Start of ENTRIES SUPPLIED
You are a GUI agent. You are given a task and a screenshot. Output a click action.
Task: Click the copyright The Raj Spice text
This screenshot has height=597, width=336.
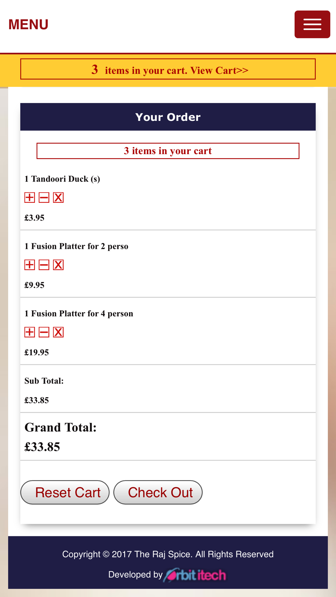168,554
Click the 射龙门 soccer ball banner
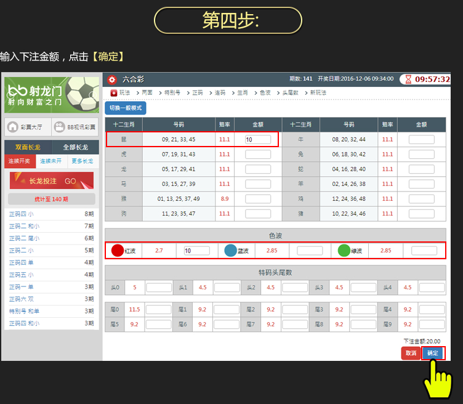Screen dimensions: 463x404 coord(51,93)
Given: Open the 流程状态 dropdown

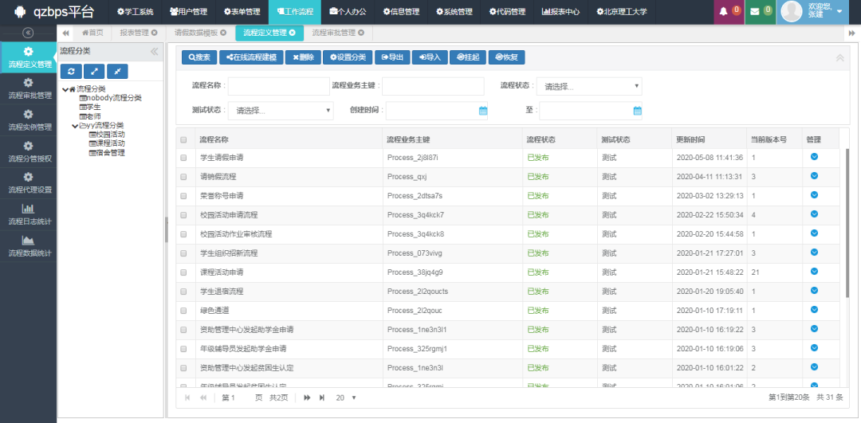Looking at the screenshot, I should point(588,86).
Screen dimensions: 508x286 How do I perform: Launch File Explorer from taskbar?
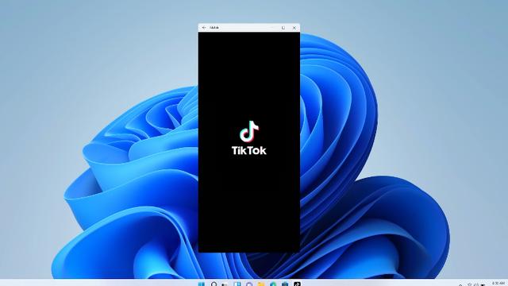[x=261, y=284]
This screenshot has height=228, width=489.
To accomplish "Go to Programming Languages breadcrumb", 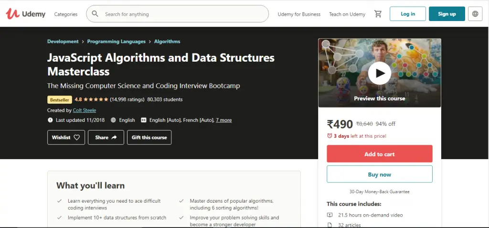I will point(117,42).
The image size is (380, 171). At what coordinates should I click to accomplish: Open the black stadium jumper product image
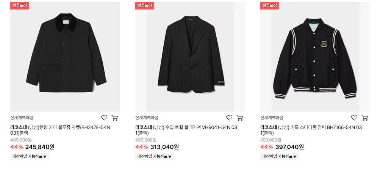click(315, 57)
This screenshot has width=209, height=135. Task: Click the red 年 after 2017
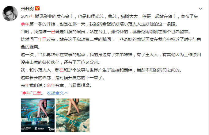click(33, 16)
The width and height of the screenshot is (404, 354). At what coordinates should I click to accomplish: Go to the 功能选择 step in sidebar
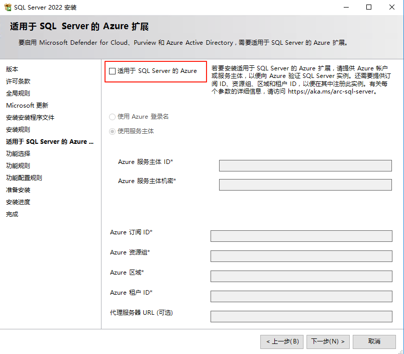point(18,154)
End of ENTRIES SUPPLIED
= WHAT YOU ARE ASKED TO DO =
From the line containing "This screenshot has width=209, height=135." down to the end of the data above, reproduce each line exactly; no pictures.

= EXPECTED ANSWER =
This screenshot has width=209, height=135. Task: Click the red 年 after 2017
click(33, 16)
The width and height of the screenshot is (404, 354). At what coordinates should I click to accomplish: Go to the 功能选择 step in sidebar
point(18,154)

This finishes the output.